Supplied entries –
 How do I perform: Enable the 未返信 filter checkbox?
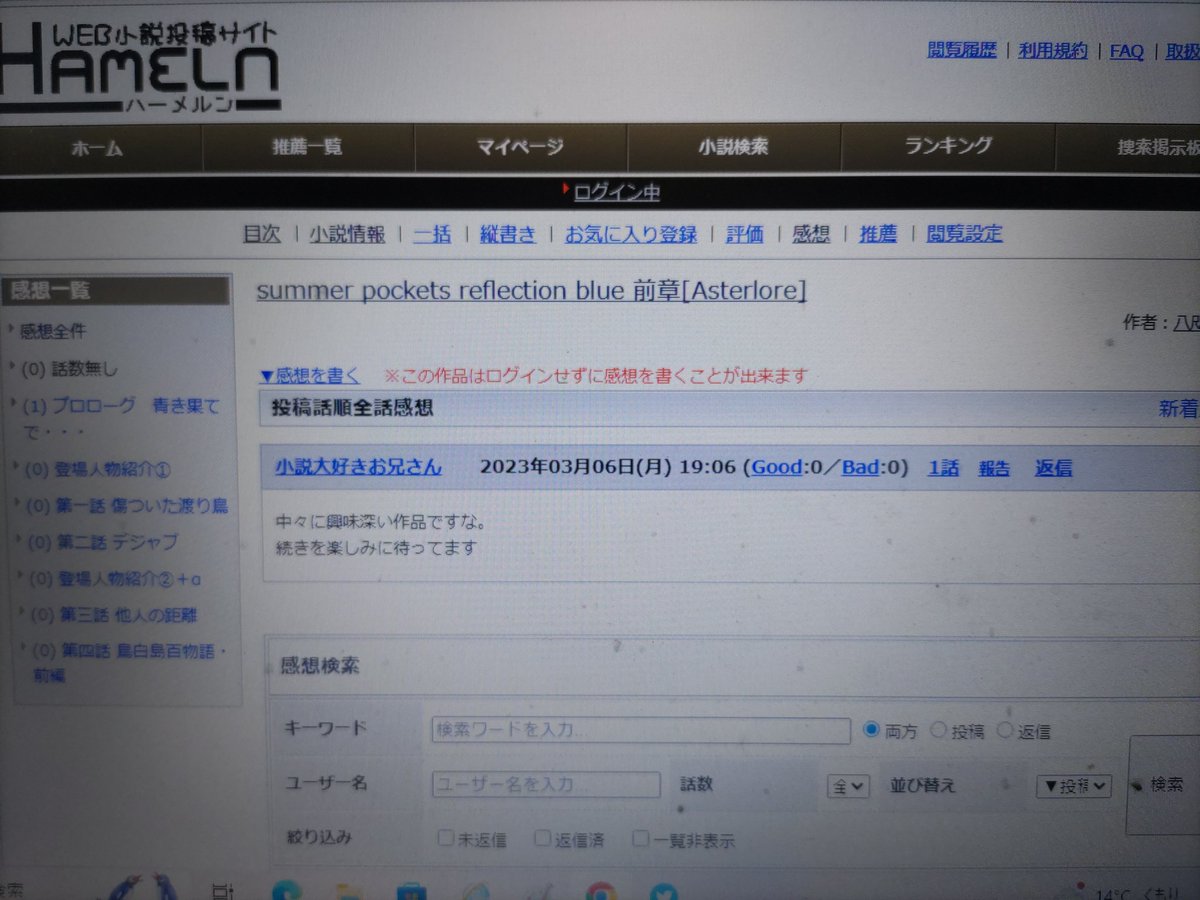point(444,839)
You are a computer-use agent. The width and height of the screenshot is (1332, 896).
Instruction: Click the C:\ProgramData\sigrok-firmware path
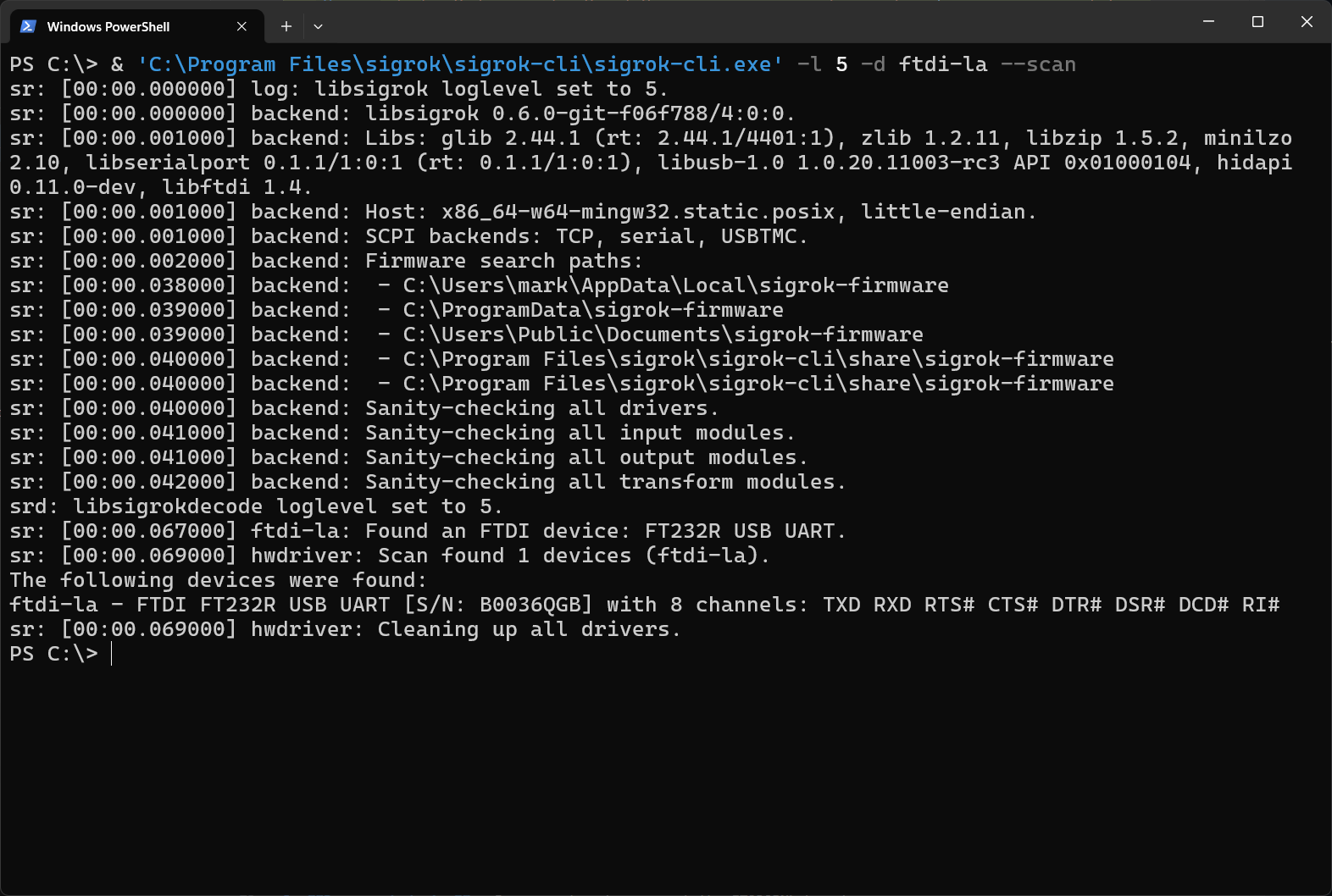coord(592,310)
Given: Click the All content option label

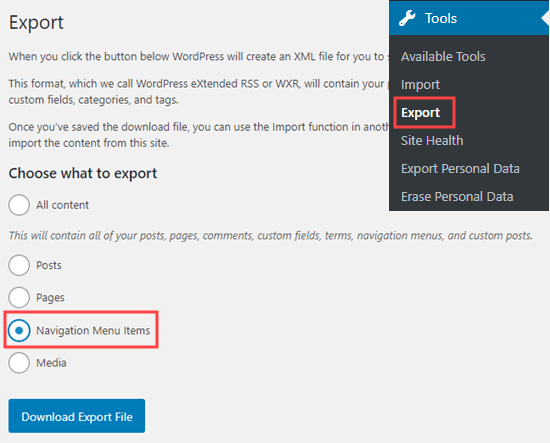Looking at the screenshot, I should 62,205.
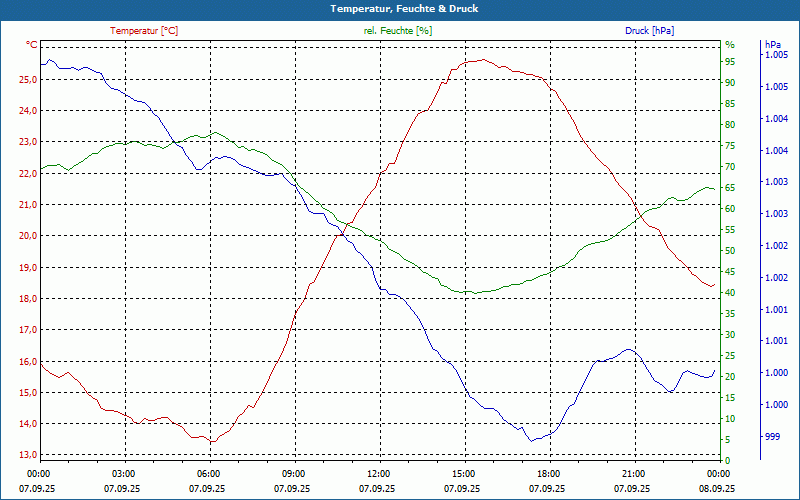Click the 09:00 time axis label
Viewport: 800px width, 500px height.
coord(293,474)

Task details – Leave out the pictures and reproduce the rest of the listing exactly.

Task solution –
 How do I perform: Enable the 未返信 filter checkbox?
point(444,839)
You are a computer-use agent. The width and height of the screenshot is (1332, 896).
Instruction: Click the C:\ProgramData\sigrok-firmware path
coord(592,310)
Given: Click the All content option label

Looking at the screenshot, I should 62,205.
Click the 09:00 time axis label
Viewport: 800px width, 500px height.
coord(293,474)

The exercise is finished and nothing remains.